Item coordinate data

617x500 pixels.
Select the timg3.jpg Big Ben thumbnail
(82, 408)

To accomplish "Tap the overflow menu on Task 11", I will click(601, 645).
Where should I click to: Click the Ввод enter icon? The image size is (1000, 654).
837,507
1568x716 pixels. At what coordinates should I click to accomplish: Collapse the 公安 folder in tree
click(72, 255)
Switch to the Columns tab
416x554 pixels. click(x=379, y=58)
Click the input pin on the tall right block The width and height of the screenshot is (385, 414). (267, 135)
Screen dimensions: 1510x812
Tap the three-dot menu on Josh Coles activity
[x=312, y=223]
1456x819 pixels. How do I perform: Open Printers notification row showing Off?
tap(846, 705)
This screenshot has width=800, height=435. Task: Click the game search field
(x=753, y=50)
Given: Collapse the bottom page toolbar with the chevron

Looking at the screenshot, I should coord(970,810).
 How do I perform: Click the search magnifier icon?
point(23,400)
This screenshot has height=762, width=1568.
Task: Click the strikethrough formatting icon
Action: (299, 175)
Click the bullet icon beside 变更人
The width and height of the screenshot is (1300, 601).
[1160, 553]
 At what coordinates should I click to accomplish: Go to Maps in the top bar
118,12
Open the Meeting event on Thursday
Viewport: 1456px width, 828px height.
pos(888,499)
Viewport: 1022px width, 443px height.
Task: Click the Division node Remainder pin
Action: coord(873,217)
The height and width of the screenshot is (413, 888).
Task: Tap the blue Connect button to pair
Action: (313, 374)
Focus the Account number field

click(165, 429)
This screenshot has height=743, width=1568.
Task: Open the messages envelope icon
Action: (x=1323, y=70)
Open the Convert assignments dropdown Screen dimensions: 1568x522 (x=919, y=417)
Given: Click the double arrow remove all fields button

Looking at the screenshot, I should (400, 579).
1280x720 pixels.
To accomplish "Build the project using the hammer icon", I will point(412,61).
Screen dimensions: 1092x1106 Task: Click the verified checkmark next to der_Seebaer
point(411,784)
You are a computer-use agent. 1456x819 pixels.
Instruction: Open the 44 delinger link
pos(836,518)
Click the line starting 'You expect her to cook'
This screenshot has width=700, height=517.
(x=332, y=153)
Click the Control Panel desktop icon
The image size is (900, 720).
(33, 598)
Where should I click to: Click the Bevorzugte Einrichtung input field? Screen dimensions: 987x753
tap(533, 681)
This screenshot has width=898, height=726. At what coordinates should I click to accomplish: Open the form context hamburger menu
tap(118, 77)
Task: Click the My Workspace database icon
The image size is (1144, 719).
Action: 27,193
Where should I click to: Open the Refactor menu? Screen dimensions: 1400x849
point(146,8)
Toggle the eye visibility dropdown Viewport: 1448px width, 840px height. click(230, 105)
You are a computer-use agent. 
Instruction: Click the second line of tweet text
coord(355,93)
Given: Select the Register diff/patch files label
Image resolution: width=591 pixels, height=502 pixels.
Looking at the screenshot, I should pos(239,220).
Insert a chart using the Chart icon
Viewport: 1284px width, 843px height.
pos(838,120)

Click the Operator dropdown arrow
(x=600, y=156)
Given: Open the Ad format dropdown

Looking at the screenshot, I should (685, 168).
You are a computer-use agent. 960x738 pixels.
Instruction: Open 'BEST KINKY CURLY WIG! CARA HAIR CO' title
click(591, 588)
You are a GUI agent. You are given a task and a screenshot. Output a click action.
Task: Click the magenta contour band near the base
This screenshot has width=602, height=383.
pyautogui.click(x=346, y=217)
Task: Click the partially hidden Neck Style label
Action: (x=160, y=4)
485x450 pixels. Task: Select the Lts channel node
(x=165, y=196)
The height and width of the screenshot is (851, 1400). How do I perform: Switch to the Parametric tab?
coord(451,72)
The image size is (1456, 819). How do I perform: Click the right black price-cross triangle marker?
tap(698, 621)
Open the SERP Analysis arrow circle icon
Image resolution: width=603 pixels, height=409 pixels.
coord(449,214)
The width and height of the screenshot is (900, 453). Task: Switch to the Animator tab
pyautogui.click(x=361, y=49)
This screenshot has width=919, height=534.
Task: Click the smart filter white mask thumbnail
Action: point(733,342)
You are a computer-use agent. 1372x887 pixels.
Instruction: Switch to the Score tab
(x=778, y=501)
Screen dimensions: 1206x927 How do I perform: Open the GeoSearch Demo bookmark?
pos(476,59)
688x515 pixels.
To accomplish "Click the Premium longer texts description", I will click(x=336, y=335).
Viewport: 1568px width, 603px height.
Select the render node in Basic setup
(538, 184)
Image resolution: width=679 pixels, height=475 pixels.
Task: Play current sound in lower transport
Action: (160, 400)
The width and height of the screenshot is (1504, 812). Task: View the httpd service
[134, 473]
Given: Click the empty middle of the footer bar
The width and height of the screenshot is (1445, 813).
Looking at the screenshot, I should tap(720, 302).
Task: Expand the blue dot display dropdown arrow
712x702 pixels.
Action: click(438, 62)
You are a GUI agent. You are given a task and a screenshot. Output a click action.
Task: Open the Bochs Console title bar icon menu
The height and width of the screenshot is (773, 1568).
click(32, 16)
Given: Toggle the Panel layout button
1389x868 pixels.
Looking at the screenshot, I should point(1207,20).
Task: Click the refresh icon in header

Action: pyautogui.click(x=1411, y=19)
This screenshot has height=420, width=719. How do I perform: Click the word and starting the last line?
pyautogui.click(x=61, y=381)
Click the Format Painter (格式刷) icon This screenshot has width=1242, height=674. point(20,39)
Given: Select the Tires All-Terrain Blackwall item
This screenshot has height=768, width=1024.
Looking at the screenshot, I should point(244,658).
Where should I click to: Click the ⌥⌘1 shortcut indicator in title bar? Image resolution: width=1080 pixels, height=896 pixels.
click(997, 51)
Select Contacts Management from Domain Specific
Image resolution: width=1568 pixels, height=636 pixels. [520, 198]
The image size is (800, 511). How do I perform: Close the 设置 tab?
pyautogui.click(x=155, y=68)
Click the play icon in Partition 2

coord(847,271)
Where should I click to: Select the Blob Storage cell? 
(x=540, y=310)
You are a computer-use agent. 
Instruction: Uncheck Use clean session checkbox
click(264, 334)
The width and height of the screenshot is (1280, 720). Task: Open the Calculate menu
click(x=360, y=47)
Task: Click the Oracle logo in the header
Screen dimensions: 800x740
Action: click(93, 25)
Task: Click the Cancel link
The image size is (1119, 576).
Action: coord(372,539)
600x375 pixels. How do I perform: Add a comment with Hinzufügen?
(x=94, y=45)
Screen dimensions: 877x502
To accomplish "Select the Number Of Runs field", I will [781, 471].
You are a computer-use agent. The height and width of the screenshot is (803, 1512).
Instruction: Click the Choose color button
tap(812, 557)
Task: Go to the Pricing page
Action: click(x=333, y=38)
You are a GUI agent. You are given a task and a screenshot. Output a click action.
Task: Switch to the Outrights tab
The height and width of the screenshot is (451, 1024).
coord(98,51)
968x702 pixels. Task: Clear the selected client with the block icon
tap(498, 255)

■ **DO THIS**: Reproduce verbatim the stretch of the entries from the line containing "will click(601, 645)." through the line containing "[1160, 553]", with both of those lines included.

■ **FINISHED ANSWER**:
To accomplish "Tap the overflow menu on Task 11", I will click(601, 645).
Where should I click to: Click the Ввод enter icon? The image size is (1000, 654).
837,507
1568x716 pixels. At what coordinates should I click to accomplish: Collapse the 公安 folder in tree
click(72, 255)
Switch to the Columns tab
416x554 pixels. click(x=379, y=58)
Click the input pin on the tall right block The width and height of the screenshot is (385, 414). (267, 135)
Screen dimensions: 1510x812
Tap the three-dot menu on Josh Coles activity
[x=312, y=223]
1456x819 pixels. How do I perform: Open Printers notification row showing Off?
tap(846, 705)
This screenshot has width=800, height=435. Task: Click the game search field
(x=753, y=50)
Given: Collapse the bottom page toolbar with the chevron

Looking at the screenshot, I should coord(970,810).
 How do I perform: Click the search magnifier icon?
point(23,400)
This screenshot has height=762, width=1568.
Task: Click the strikethrough formatting icon
Action: (299, 175)
Click the bullet icon beside 变更人
The width and height of the screenshot is (1300, 601).
[1160, 553]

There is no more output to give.